During this National Women’s Health Week, I want to bring awareness to a vitamin that not a lot of people know about or have even heard of: Vitamin K2. Upon a recent discovery from my dad’s boss, I’ve learned that Vitamin K2 plays a vital role in our health and wellness. A deficiency of this nutrient in our diets could be a cause for several chronic diseases. There are 2 types of Vitamin K: Vitamin K1 and K2, and they both play big roles in our health. Vitamin K1 is known to assist with blood clotting, whereas K2 assists with heart and bone health.
Studies of Vitamin K2 have shown that it reduces the calcium build-up in your blood vessels which can be a risk for heart disease. Taking a D3 supplement along with K2 will help to assist with the calcification of your bones.
The best sources of Vitamin K1 are green leafy vegetables. The top 5 are:
- Kale (cooked)
- Mustard greens (cooked)
- Swiss chard (raw)
- Collard greens (cooked)
- Beet greens (cooked)
The best sources of Vitamin K2 are meats and cheeses. The top 5 meats and cheeses are:
- Beef liver or hard cheeses
- Pork chops or Jarlsberg cheese
- Chicken or soft cheeses
- Bacon or Edam cheese
- Ground beef or blue cheese
Even with eating a well-balanced diet including the items above, we are still not getting enough of the K2 vitamin to prevent a deficiency.

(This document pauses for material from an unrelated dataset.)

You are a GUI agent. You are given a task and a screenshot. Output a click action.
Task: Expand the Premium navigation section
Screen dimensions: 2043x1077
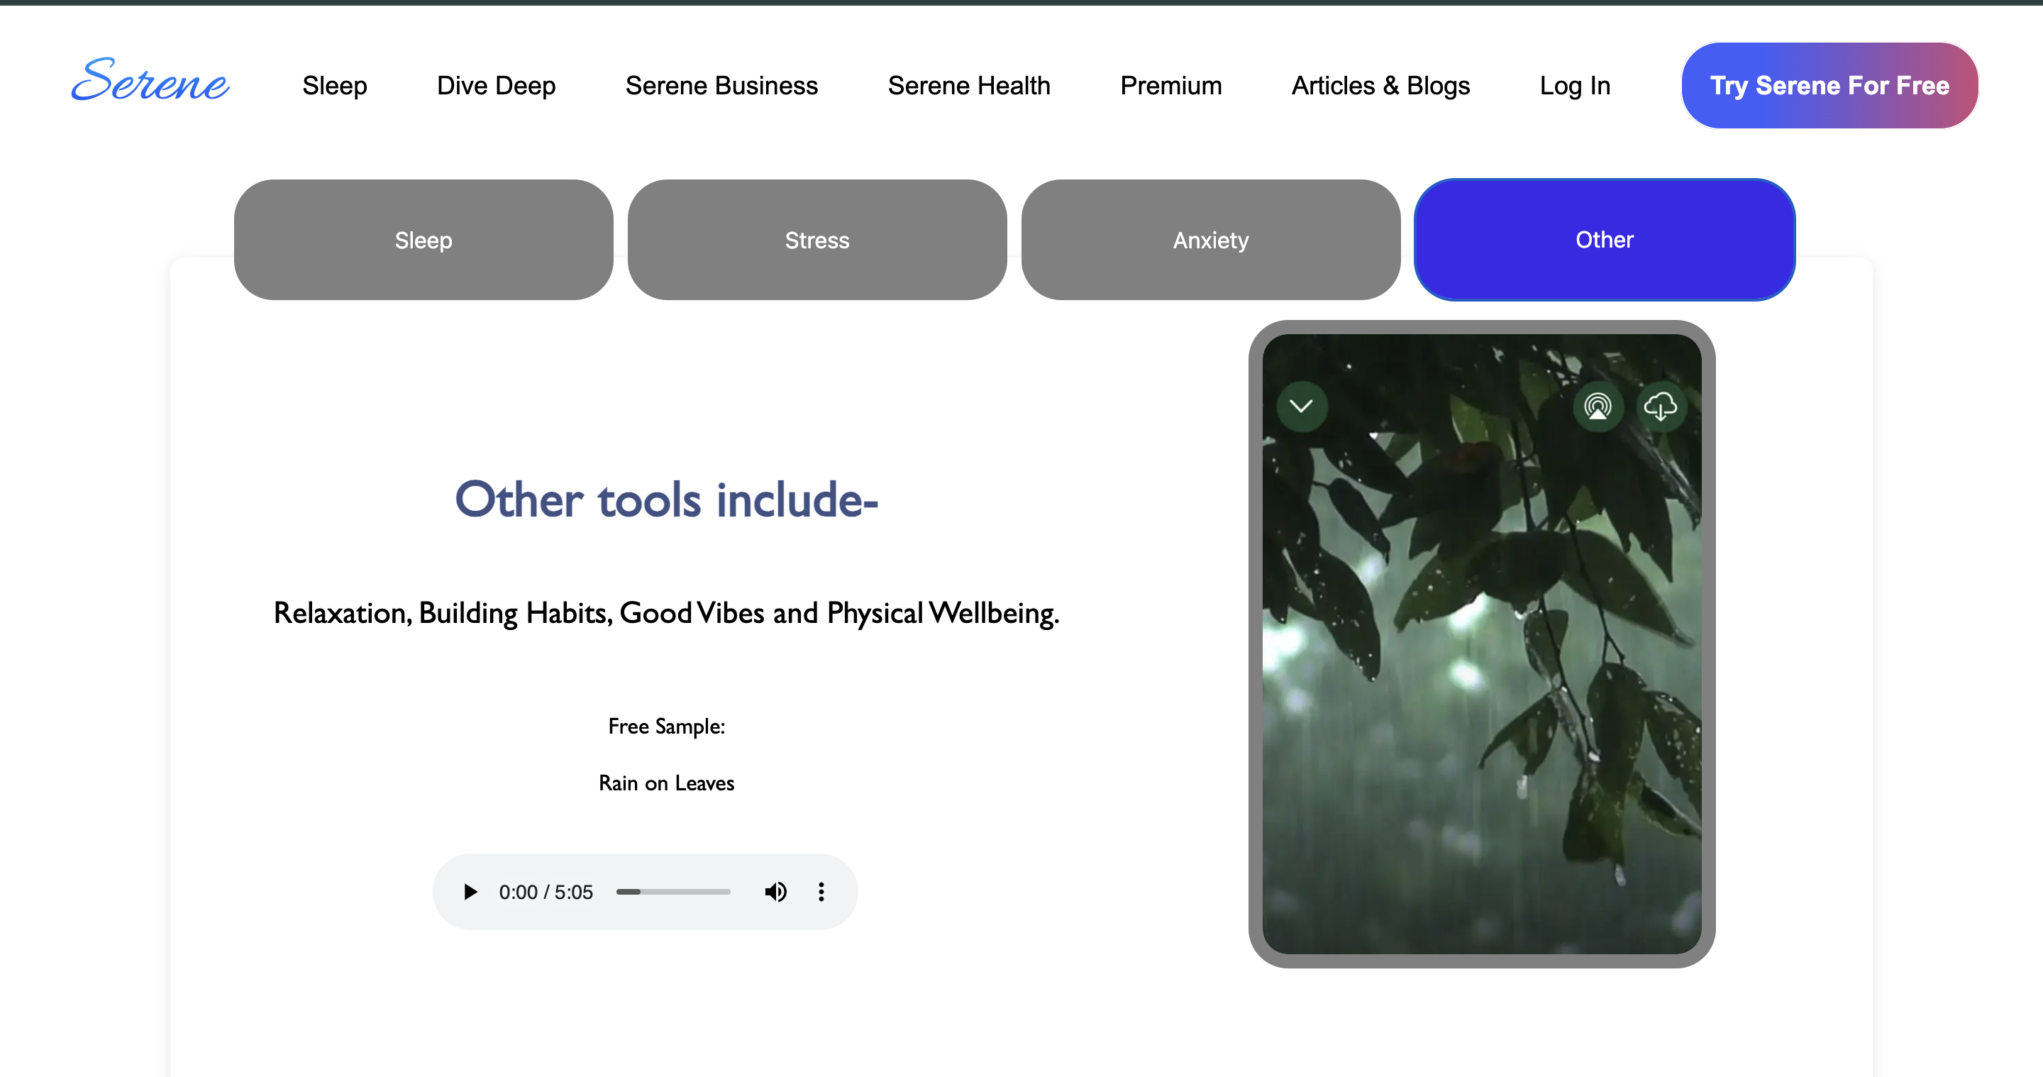[x=1171, y=84]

Here is a book which I highly recommend about this vitamin and how a K2 deficiency may be affecting your health for the short term, long term and generationally: Vitamin K2 and the Calcium Paradox: How a Little-Known Vitamin Could Save Your Life. Vitamin supplements with K2 and D3 which myself, my family and all of my father’s work family uses have provided great results for our heart health. Vitamin K2 may just be a key to your healthy heart.